** WHAT NEEDS TO BE DONE **
Format the lines below as a numbered list, leaving out any blank lines.

-------- GIVEN DATA

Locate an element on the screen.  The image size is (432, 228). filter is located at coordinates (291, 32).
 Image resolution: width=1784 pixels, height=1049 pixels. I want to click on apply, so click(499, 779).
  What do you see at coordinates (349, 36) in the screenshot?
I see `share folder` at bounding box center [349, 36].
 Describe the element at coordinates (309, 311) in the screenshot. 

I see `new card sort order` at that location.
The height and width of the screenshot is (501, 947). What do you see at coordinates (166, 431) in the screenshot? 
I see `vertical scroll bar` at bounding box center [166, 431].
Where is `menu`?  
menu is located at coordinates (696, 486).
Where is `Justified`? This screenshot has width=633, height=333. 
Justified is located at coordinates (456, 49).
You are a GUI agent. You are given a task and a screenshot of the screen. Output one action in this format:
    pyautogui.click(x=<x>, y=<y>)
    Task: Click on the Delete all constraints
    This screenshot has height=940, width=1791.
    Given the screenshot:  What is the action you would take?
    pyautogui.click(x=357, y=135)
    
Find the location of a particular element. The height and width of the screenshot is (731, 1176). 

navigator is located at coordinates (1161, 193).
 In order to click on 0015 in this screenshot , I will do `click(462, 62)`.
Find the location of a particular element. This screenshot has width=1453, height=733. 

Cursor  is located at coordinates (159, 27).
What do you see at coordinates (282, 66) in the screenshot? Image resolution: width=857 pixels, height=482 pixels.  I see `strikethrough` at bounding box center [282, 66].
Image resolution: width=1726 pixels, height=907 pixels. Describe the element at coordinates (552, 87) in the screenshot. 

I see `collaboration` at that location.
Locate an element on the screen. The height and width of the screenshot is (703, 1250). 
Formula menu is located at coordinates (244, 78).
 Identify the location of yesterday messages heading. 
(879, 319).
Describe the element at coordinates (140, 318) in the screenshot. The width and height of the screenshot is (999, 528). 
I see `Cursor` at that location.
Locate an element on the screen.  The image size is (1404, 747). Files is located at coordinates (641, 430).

----------------

** ANSWER TO THIS EXERCISE **
1. Locate an element on the screen.  The image size is (432, 228). filter is located at coordinates (291, 32).
2.  Image resolution: width=1784 pixels, height=1049 pixels. I want to click on apply, so click(499, 779).
3.   What do you see at coordinates (349, 36) in the screenshot?
4. I see `share folder` at bounding box center [349, 36].
5.  Describe the element at coordinates (309, 311) in the screenshot. 
6. I see `new card sort order` at that location.
7. The height and width of the screenshot is (501, 947). What do you see at coordinates (166, 431) in the screenshot? 
8. I see `vertical scroll bar` at bounding box center [166, 431].
9. Where is `menu`?  
10. menu is located at coordinates (696, 486).
11. Where is `Justified`? This screenshot has width=633, height=333. 
12. Justified is located at coordinates (456, 49).
13. You are a GUI agent. You are given a task and a screenshot of the screen. Output one action in this format:
14.     pyautogui.click(x=<x>, y=<y>)
15.     Task: Click on the Delete all constraints
16.     This screenshot has height=940, width=1791.
17.     Given the screenshot:  What is the action you would take?
18.     pyautogui.click(x=357, y=135)
19. Find the location of a particular element. The height and width of the screenshot is (731, 1176). 
20. navigator is located at coordinates (1161, 193).
21.  In order to click on 0015 in this screenshot , I will do `click(462, 62)`.
22. Find the location of a particular element. This screenshot has width=1453, height=733. 
23. Cursor  is located at coordinates (159, 27).
24. What do you see at coordinates (282, 66) in the screenshot? Image resolution: width=857 pixels, height=482 pixels.  I see `strikethrough` at bounding box center [282, 66].
25. Image resolution: width=1726 pixels, height=907 pixels. Describe the element at coordinates (552, 87) in the screenshot. 
26. I see `collaboration` at that location.
27. Locate an element on the screen. The height and width of the screenshot is (703, 1250). 
28. Formula menu is located at coordinates (244, 78).
29.  Identify the location of yesterday messages heading. 
30. (879, 319).
31. Describe the element at coordinates (140, 318) in the screenshot. The width and height of the screenshot is (999, 528). 
32. I see `Cursor` at that location.
33. Locate an element on the screen.  The image size is (1404, 747). Files is located at coordinates (641, 430).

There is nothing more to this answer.